Rabaulichthys altipinnis
- Conservation status: Least Concern (IUCN 3.1)

Scientific classification
- Kingdom: Animalia
- Phylum: Chordata
- Class: Actinopterygii
- Order: Perciformes
- Family: Anthiadidae
- Genus: Rabaulichthys
- Species: R. altipinnis
- Binomial name: Rabaulichthys altipinnis G. R. Allen, 1984

= Rabaulichthys altipinnis =

- Authority: G. R. Allen, 1984
- Conservation status: LC

Species of ray-finned fish

Rabaulichthys altipinnis, the sailfin anthias, is a species of ray-finned fish within the family Anthiadidae. The species grows to a length of 6 cm, with 10 dorsal spines, 15 to 16 dorsal soft rays, 3 anal spines, and 6 to 7 anal soft rays. It is found in the western Pacific Ocean off of New Britain, Indonesia and Australia.

== Habitat and biology ==
Rabaulichthys altipinnis lives in reef environments at depths of 30 to 40 m below sea level. It lives near coral rubble and steep coral slopes on the outer region of reefs. Groups are typically found with 3 to 8 individuals. The diet consists of brine shrimp, nauplii and mysis.

§ Prompt 1:
According to the sailfin anthias article, at what depths does Rabaulichthys altipinnis live?
§ Prompt 2:
Duplicate the passage of the sailfin anthias article starting with "Rabaulichthys altipinnis, the" and going on through "Indonesia and Australia.".
§ Prompt 3:
Recast the paragraph of the sailfin anthias article that begins "Rabaulichthys altipinnis lives in reef environments" as a short bulleted list that keeps its main facts.

§ Extracted material:
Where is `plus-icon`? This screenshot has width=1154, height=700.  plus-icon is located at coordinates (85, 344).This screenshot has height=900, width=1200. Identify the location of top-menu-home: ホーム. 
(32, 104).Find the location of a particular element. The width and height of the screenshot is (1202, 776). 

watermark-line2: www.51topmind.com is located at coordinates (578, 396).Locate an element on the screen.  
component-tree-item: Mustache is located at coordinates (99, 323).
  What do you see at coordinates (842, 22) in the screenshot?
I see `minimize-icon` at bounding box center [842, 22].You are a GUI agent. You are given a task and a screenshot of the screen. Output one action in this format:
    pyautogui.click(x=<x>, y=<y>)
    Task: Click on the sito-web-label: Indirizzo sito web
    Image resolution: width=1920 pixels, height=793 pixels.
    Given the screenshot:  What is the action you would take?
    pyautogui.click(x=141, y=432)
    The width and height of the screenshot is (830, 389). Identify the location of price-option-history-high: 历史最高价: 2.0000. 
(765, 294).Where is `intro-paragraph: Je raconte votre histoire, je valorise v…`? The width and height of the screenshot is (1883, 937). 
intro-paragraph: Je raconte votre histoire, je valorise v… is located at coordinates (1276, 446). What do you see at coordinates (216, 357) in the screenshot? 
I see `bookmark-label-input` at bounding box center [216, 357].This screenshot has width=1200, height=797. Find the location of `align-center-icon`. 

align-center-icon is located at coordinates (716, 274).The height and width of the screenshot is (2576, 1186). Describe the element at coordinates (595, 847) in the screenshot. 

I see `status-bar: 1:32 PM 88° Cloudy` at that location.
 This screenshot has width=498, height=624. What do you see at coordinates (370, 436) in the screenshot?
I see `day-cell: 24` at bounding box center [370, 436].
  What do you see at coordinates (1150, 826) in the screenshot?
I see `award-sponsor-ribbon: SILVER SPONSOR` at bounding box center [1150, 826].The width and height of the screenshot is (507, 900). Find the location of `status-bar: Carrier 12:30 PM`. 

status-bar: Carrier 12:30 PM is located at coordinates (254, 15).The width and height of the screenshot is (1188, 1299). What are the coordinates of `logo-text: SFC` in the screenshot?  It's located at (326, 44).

§ Your solution 1:
30 to 40 m below sea level

§ Your solution 2:
Rabaulichthys altipinnis, the sailfin anthias, is a species of ray-finned fish within the family Anthiadidae. The species grows to a length of 6 cm, with 10 dorsal spines, 15 to 16 dorsal soft rays, 3 anal spines, and 6 to 7 anal soft rays. It is found in the western Pacific Ocean off of New Britain, Indonesia and Australia.

§ Your solution 3:
- Lives in reef environments at depths of 30 to 40 m below sea level
- Found near coral rubble and steep coral slopes on the outer region of reefs
- Typically occurs in groups of 3 to 8 individuals
- Diet: brine shrimp, nauplii and mysis